The reason you read something for school is because there is a test.
You test well by being able to hold a factual account of what happened in the book in your conscious memory.
Over the past few years, I’ve realized that it’s not only a useless model for how to read a book, it’s outright harmful.
There are no multiple choice tests in your day-to-day life. No one at your company cares if you can immediately remember what year Napoleon Bonaparte lost the Battle of Waterloo or if you have to take 10 seconds to Google it. In a post-Google world, being able to bang out facts is pretty useless.
What then is reading for?
For most nonfiction readers, the main role of reading is improving your model of the world to more accurately reflect reality so that you can make better decisions.

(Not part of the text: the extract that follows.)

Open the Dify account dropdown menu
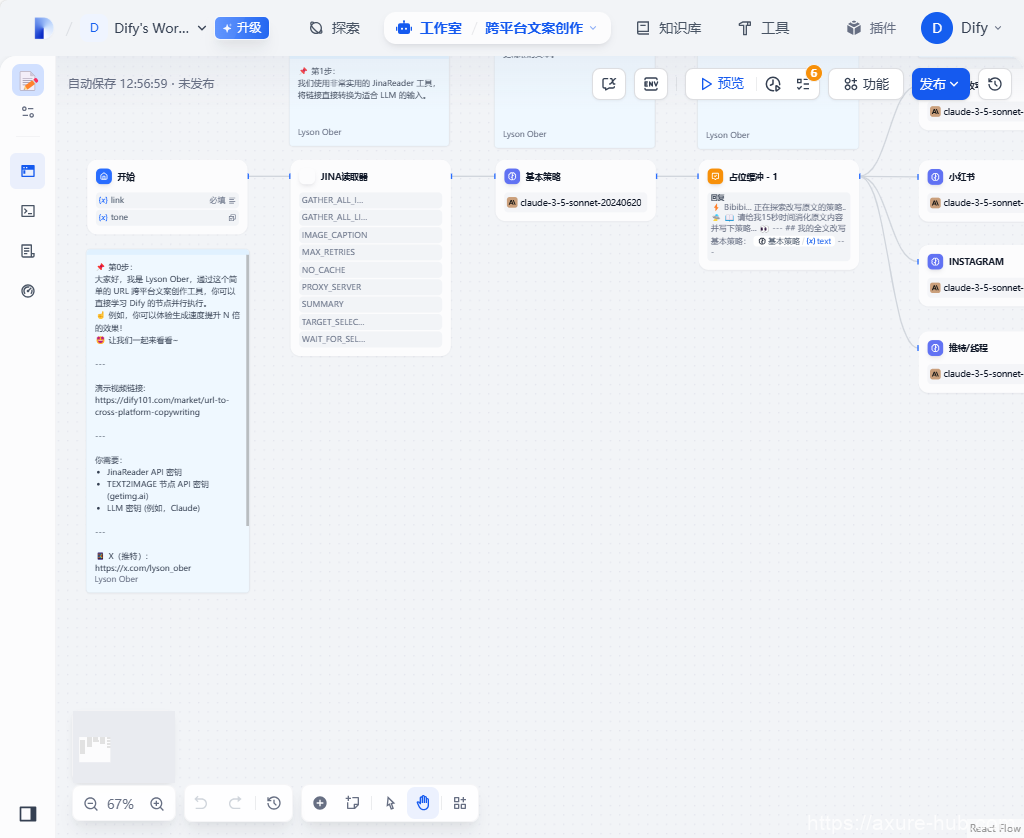This screenshot has height=838, width=1024. [x=962, y=28]
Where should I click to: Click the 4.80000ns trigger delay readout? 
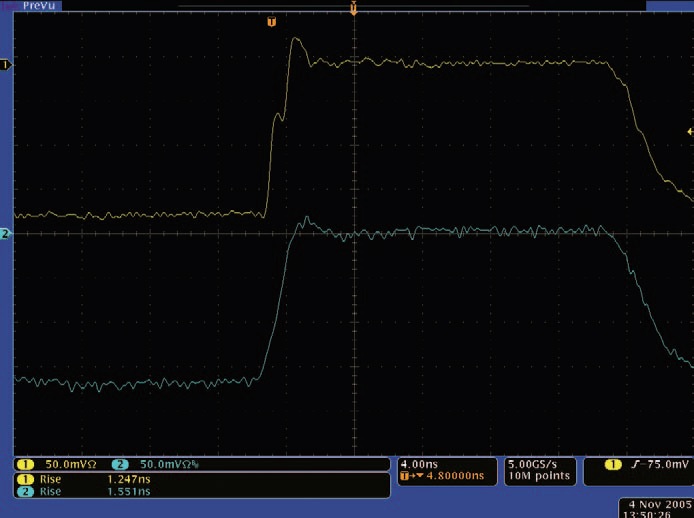coord(448,476)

The reason for reading a book is not to be able to spit back facts at a cocktail party — it’s to shape the way you think.
Tarot Cards and Orthogonal Thinking
The experience that changed how I read books was a tarot card reading.

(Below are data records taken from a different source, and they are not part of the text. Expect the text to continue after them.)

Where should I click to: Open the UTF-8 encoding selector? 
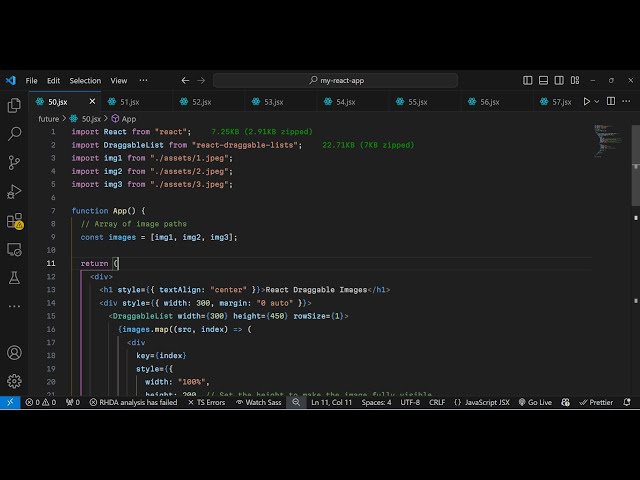(x=410, y=402)
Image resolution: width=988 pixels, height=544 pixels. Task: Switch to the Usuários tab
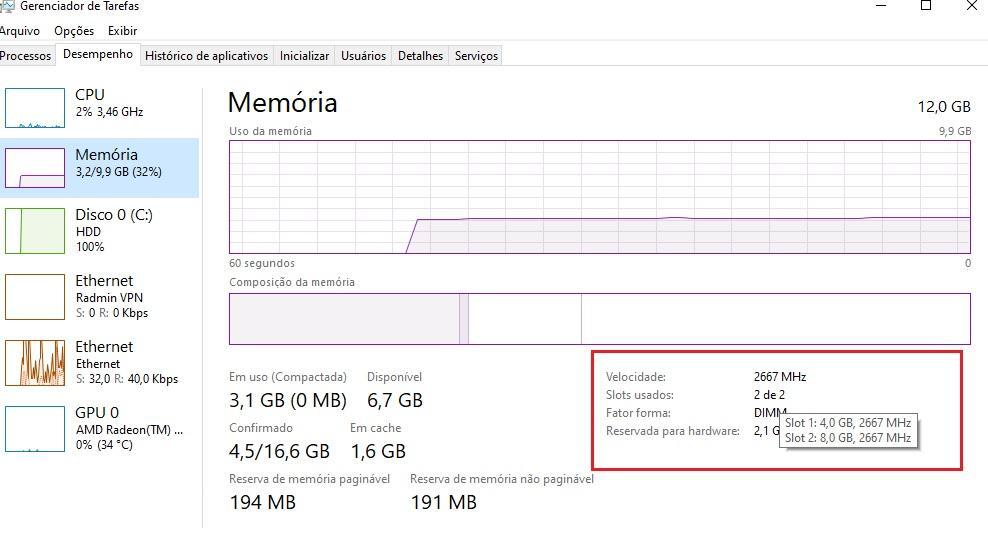coord(363,55)
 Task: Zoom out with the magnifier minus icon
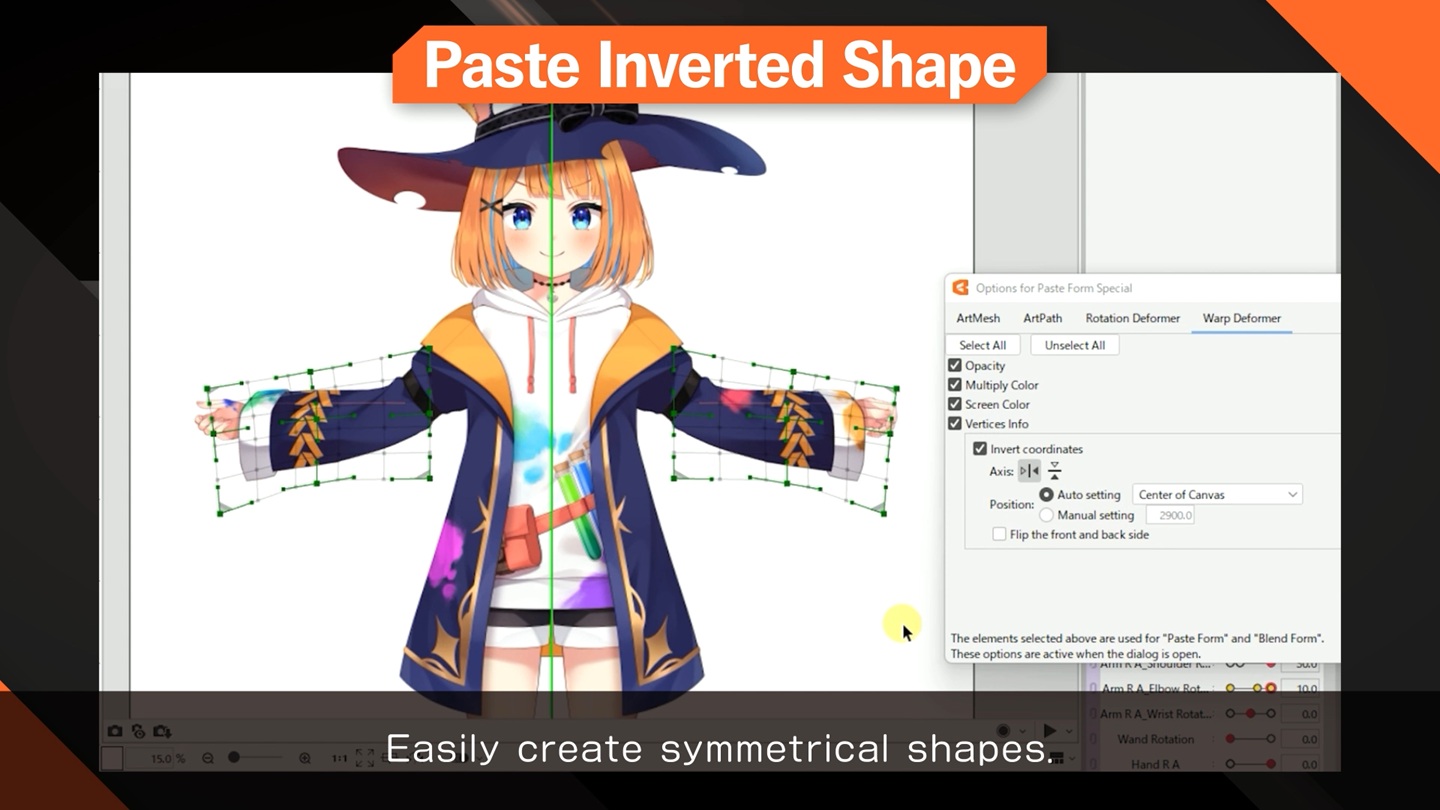[x=208, y=757]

When I moved to San Diego in 2014, I’d found a woman on Craigslist who agreed to let me sublet a bedroom in her apartment.

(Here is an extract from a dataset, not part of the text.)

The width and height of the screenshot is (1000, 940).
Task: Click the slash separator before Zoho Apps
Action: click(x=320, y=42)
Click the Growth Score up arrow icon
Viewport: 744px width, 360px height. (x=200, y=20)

A couple of days after I moved in, she pulled out a pack of tarot cards and offered to “read the cards” for me.
I said yes to be polite, but in my head I was thinking, “what a waste of time.”
As is often the case, the joke was on me. I learned a lot from the tarot card session and it helped me with a couple of major questions I was dealing with in my life.
Why?
Whenever you have a problem pop up, you start thinking about solving it head on.
However, the best, most elegant approach is usually orthogonal — coming at it from the side.
The Candle Problem
The human tendency to think about problems head on was shown in 1945 by Karl Duncker.
He conducted an experiment that has come to be called the “candle problem.”
The candle problem presents the following task: Affix a candle to a wall (or a cork board) and light it in such a way that the candle wax won’t drip onto the table below. To do so, one may use only:
- The candle
- A box of matches
- A box of thumbtacks
The most common response is the most head-on one: Use the thumbtacks to attach the candle to the wall directly.
That method does not work.
The solution that does work is to empty the box of thumbtacks, use the thumbtacks to nail the box to the wall, put the candle into the box, and light the candle with a match.
It’s simple, but most people don’t see it. The first thought that pops into most people’s minds is to just tack the candle to the wall.
Instead of looking for other solutions, most people spend the whole experiment trying harder and harder to get the tacks to stick in the wall.
It’s hard to step back and see the orthoganal approach of using the box to hold the cand.
However, if the task is presented with the thumbtacks piled next to the box (rather than inside it), virtually all of the participants figure out the optimal solution.
The materials don’t change, but the presentation of the materials makes it easier to think about them in a new way.
Instead of seeing the box as an item to hold the thumbtacks, the participants see it as a tool to help solve the problem.
In the same way, I found that the tarot cards gave me new jumping off points that helped me approach whatever question I asked from a new direction.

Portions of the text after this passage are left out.